3. We do not think this should be the attitude of the Union Government. The demand is under the Statute and the statutory appellate authority, on the set of facts which are common both to the period when relief was granted and the period for which the impugned demand has been made, has already determined that no levy is exigible. As long as the appellate order stands, it must be duly respected and only when the revisional authority vaca-tes the order and holds that the decision of the appellate authority is wrong and the demand was justified, no demand should be raised. It has been indicated on more than one occasions by the Supreme Court with reference to directions of the Appellate Tribunal under the Income Tax Act that such directions are binding and decisions rendered by appellate authorities should be respected by the subordinate revenue authorities and no attempt should be made to wriggle out of the binding decisions of higher authorities as long as they remain in force. The same principle should be applied to the present set of facts and we are, therefore, inclined to take the view that the demand under Annexure-4 should be set aside but we would make it clear that in the event of the appellate orders being vacated, under the Statute the liability would revive and notwithstanding our quashing Annexure-4 the statutory authority would be entitled to raise a demand in terms of the decision which may be ultimately sustained under the Statute.

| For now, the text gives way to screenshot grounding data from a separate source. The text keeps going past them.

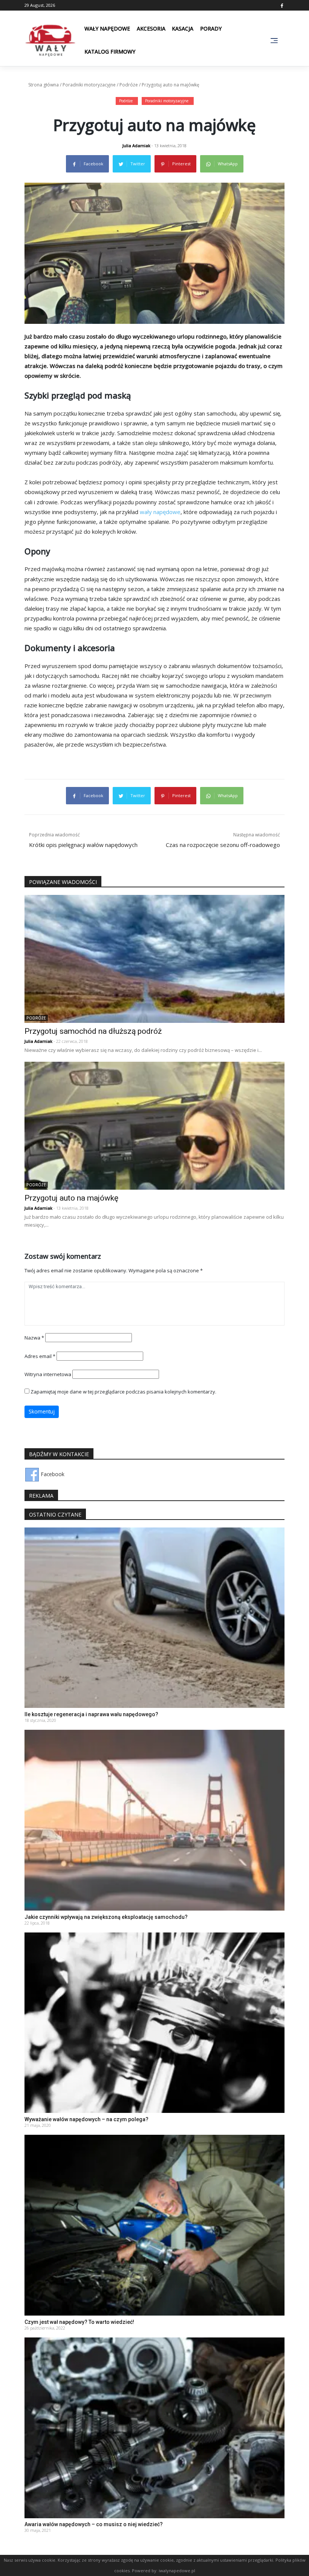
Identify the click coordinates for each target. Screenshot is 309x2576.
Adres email (39, 1356)
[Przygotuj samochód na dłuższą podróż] (154, 958)
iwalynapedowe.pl (177, 2570)
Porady (211, 28)
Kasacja (182, 28)
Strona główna (43, 85)
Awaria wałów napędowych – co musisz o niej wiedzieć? (93, 2524)
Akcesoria (151, 28)
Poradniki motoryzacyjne (89, 85)
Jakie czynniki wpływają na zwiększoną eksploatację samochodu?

4. The learned Standing Counsel points out that the demand under the Statute has to be raised within six months from the period when it becomes due and it is quite possible that the revision may not be disposed of within the time and, therefore, in case the direction which we propose to make is given, the bar of limitation may set in. While quashing Annexure-4, we leave it open to the statutory authorities to move the revisional authority to dispose of the revision expeditiously. If even after such action has been taken, the revision be pending and is not disposed of within six months, it would be open to the Assistant Collector, Opposite party No. 1, to raise a demand and notify the same to the petitioner, but the same would not at all be enforceable. Such demands would ultimately be disposed of in terms of the final decision that may be taken by the revisional authority.
5. In regard to the self removal procedure, counsel for the petitioner wants permission to collect the duty inasmuch as in the event of liability ultimately being sustained, it would become difficult for it to collect the demand from the customers. The learned Standing Counsel says that if any amount is collected it should be deposited with the Department and should not be permitted to be kept by the petitioner inasmuch as the collection would have the statutory colour. Mr. Mohanty for the petitioner says that these amount so collected would be deposited with a Bank in a Fixed Deposit Account for a term bearing interest at the approved bank rate and if the statutory liability is ultimately sustained the amount may be taken over. To meet such a contention, the learned Standing Counsel says that he is also prepared that the amount may be made over to the Department but would not be appropriated towards general revenue and would be deposited in a special account with a bank which would bear interest. He concedes that in the event of the petitioner's stand succeeding, the amount along with the interest accrued thereon may be taken by the petitioner to be disbursed to the person from whom it may have been collected. The amount which would be in the Fixed Deposit Account should be transferred to the petitioner within one month from the final disposal of the revision.
6. This disposes of the writ application. No costs.